PROBLEM STATEMENT:
Your task is to reproduce exactly the lines from the one containing "Task: Click the Rules shuffle-arrows icon" through the last line below, both ends included, and nothing else, with no pictures.

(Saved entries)
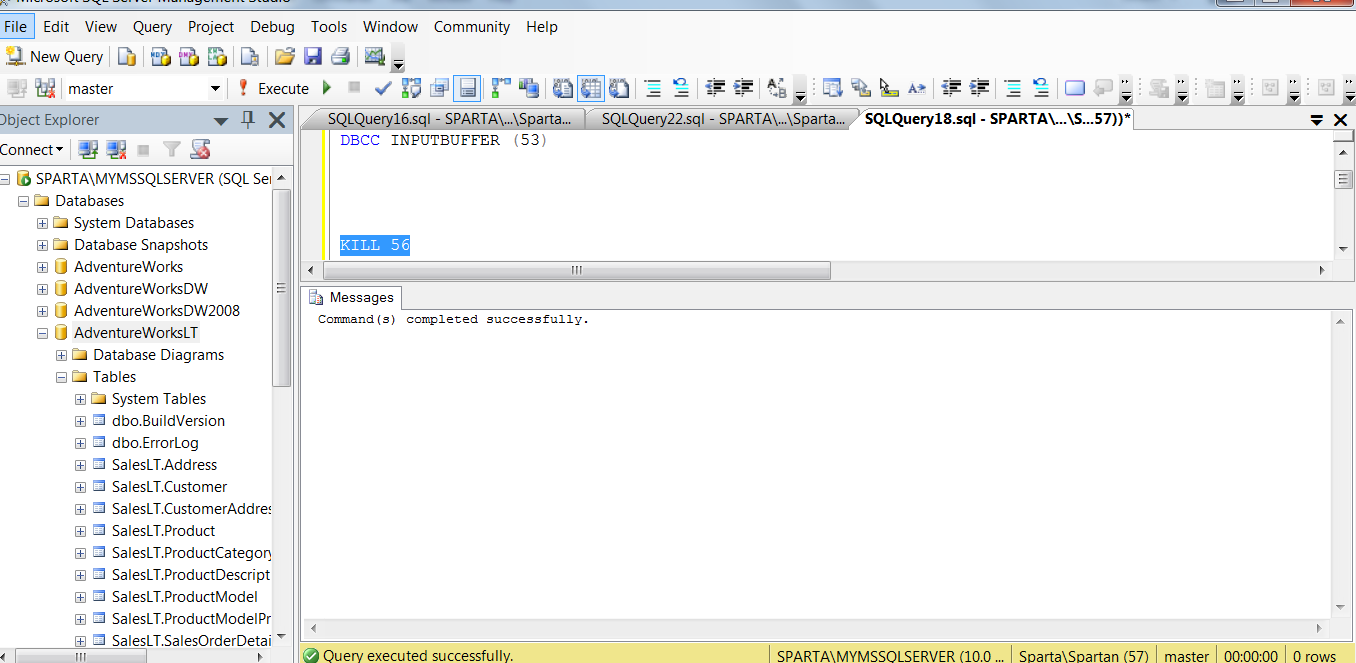Image resolution: width=1356 pixels, height=663 pixels.
Task: Open the Connect dropdown in Object Explorer
Action: point(32,150)
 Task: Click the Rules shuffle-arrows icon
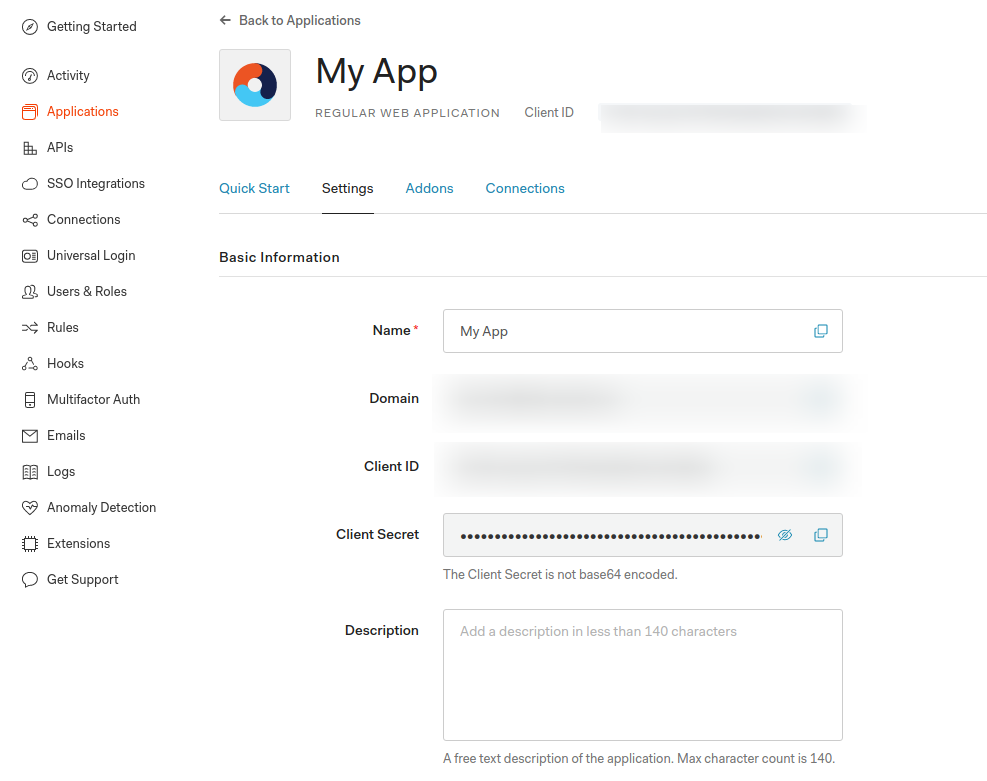pyautogui.click(x=29, y=328)

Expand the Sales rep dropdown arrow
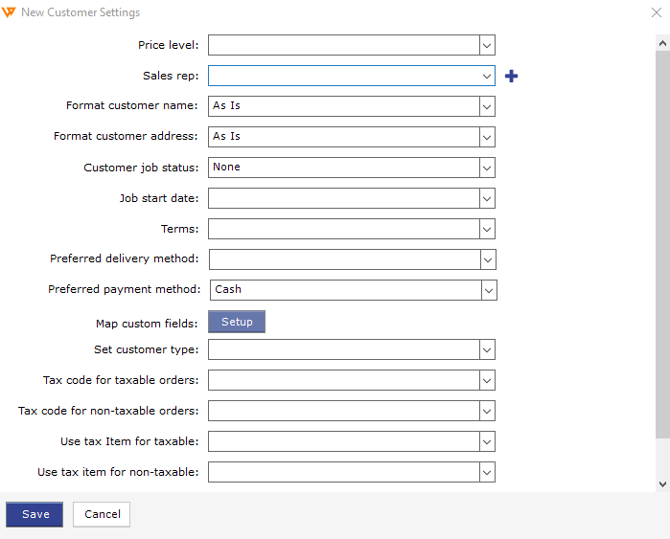click(487, 76)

PROBLEM SOLUTION:
 Task: Click the Rules shuffle-arrows icon
pyautogui.click(x=29, y=328)

Expand the Sales rep dropdown arrow
click(487, 76)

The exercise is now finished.